* **Directions for this task**
Starting with the line that contains "Select the parliament cell", copy each line exactly through the end of the listing, and omit all pictures.

=== Begin Enclosure ===

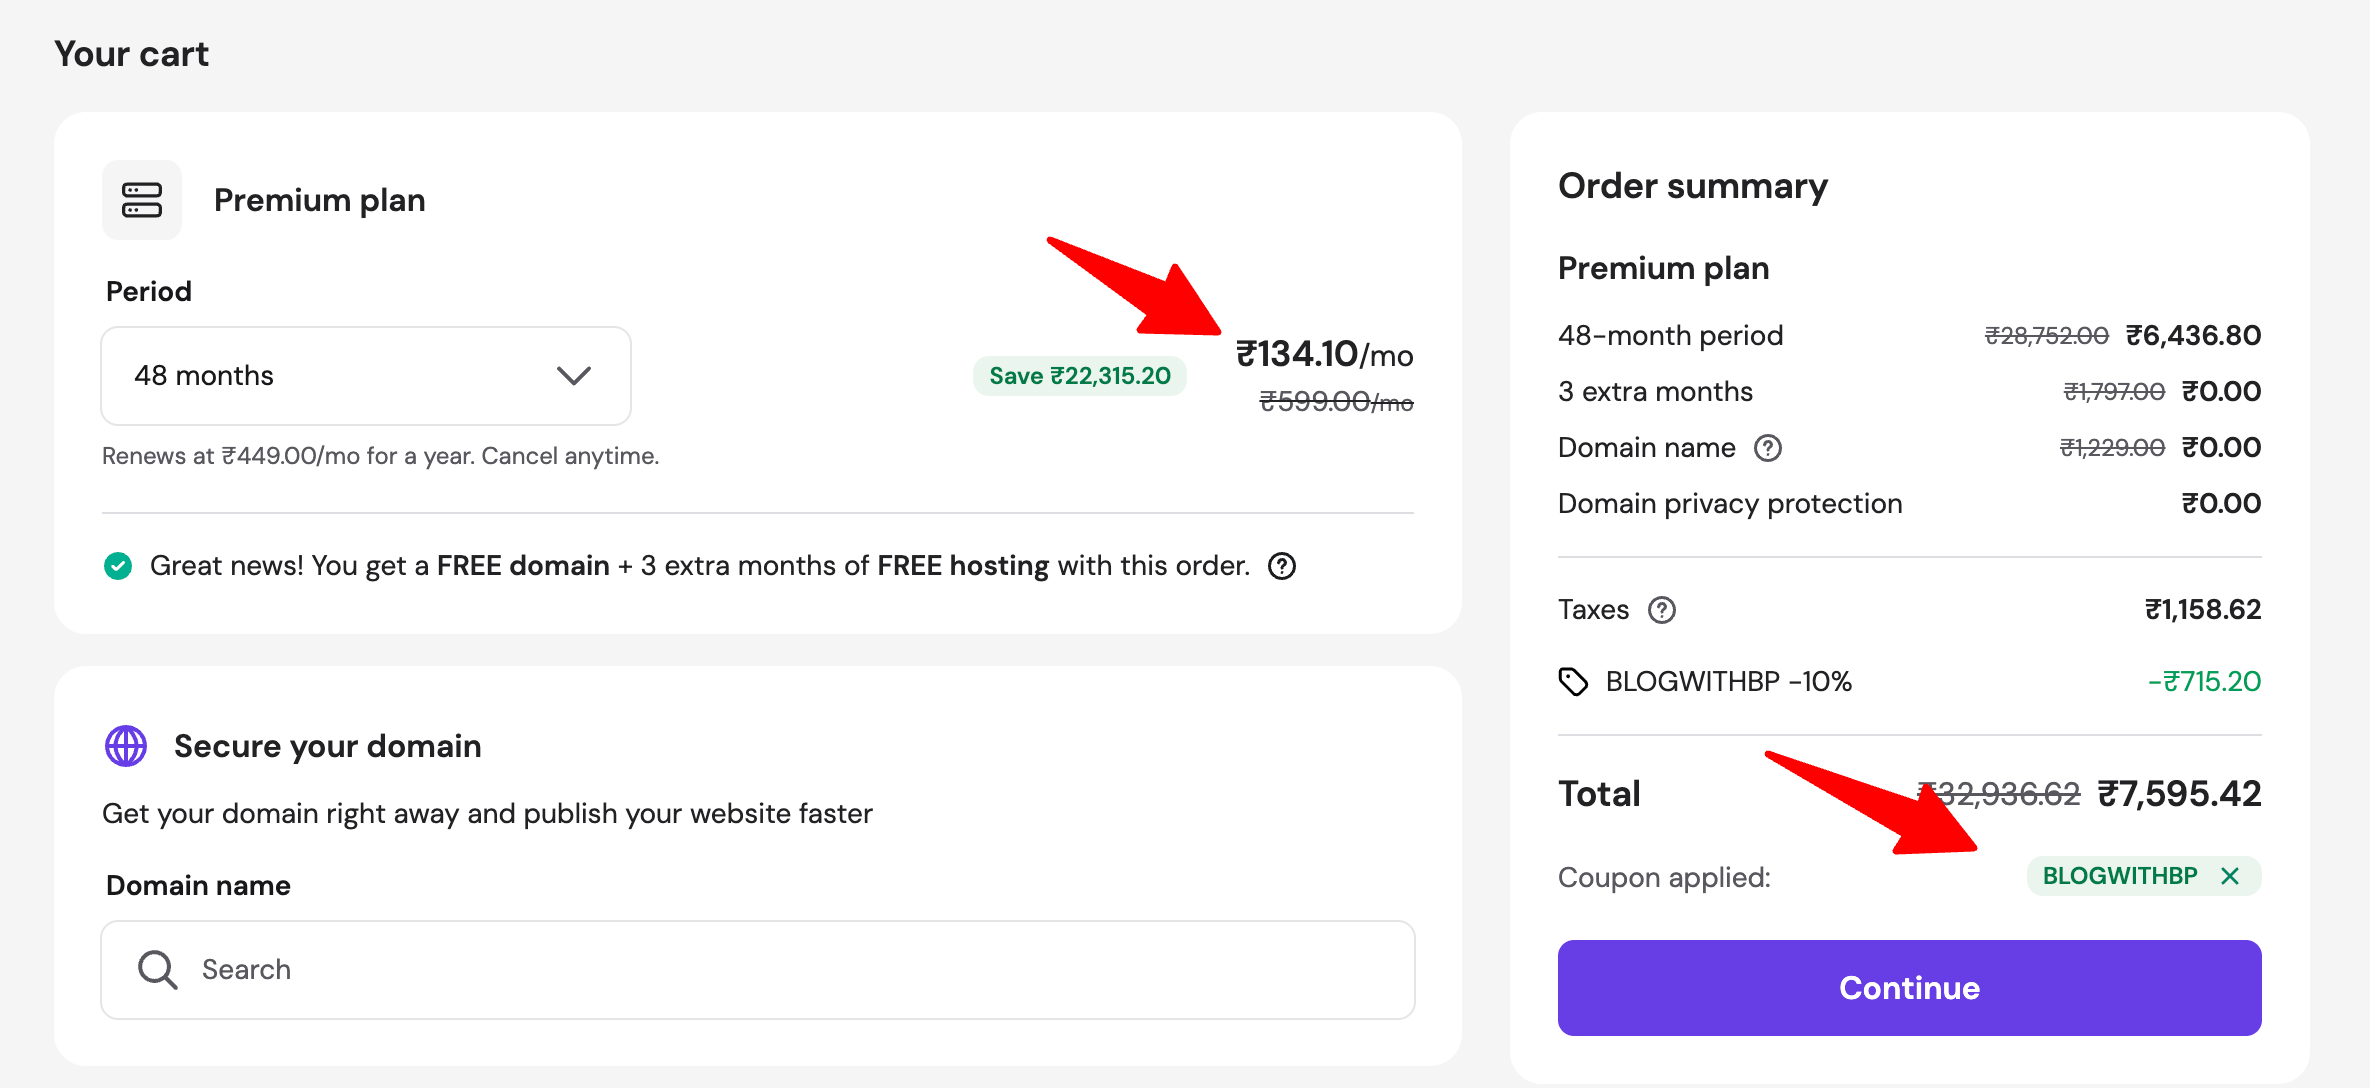Screen dimensions: 2370x1088
Task: Open the help icon next to Taxes
Action: click(1662, 610)
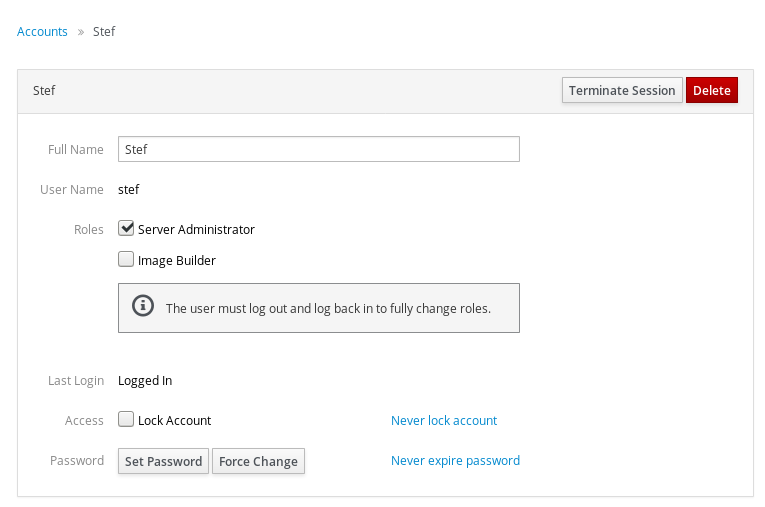Click the log out and back in message

[328, 308]
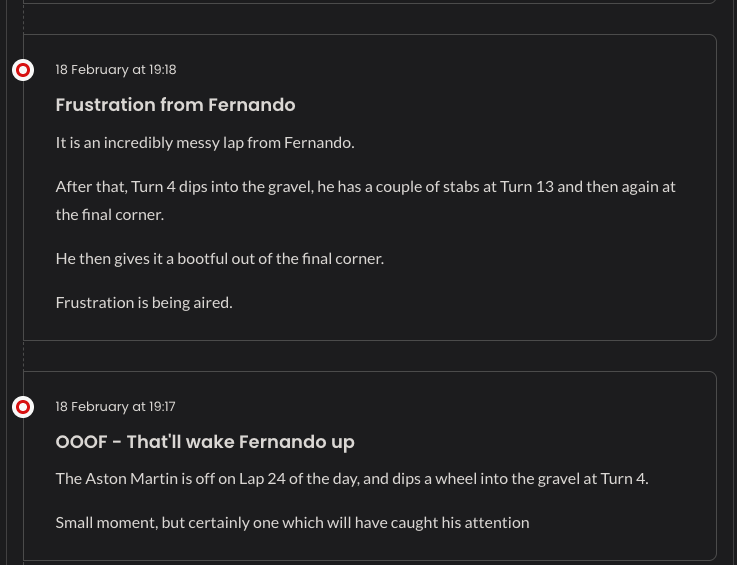Click the dotted timeline connector above the 19:18 entry
737x565 pixels.
coord(23,20)
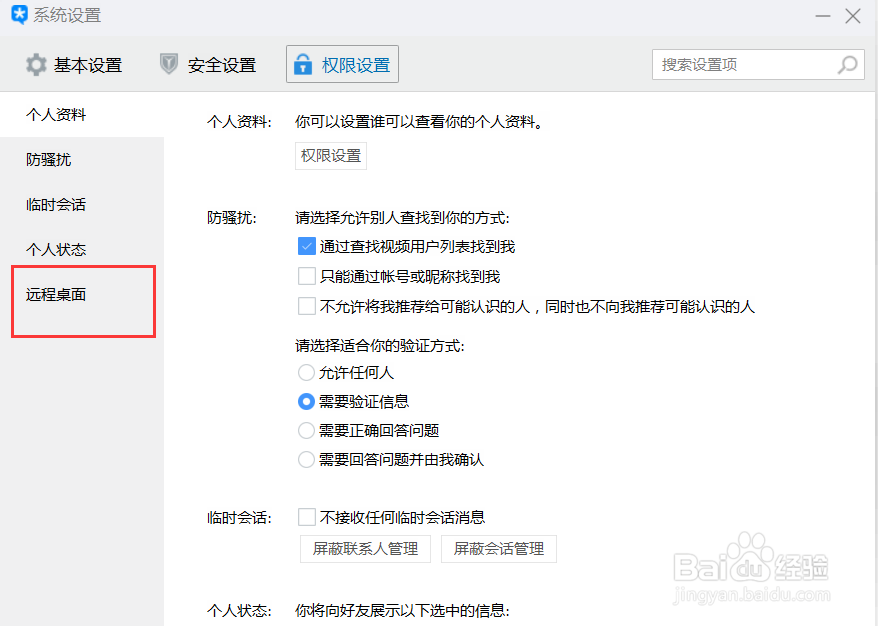Click the shield icon beside 安全设置
878x626 pixels.
click(x=169, y=64)
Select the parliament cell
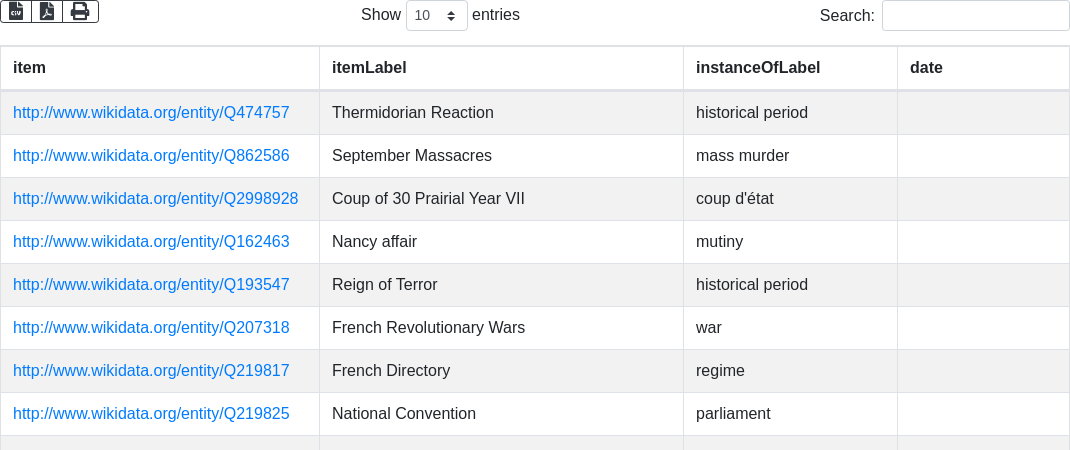The image size is (1070, 450). pos(790,414)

=== End Enclosure ===

* **Solution for this task**
Select the parliament cell
The image size is (1070, 450). pos(790,414)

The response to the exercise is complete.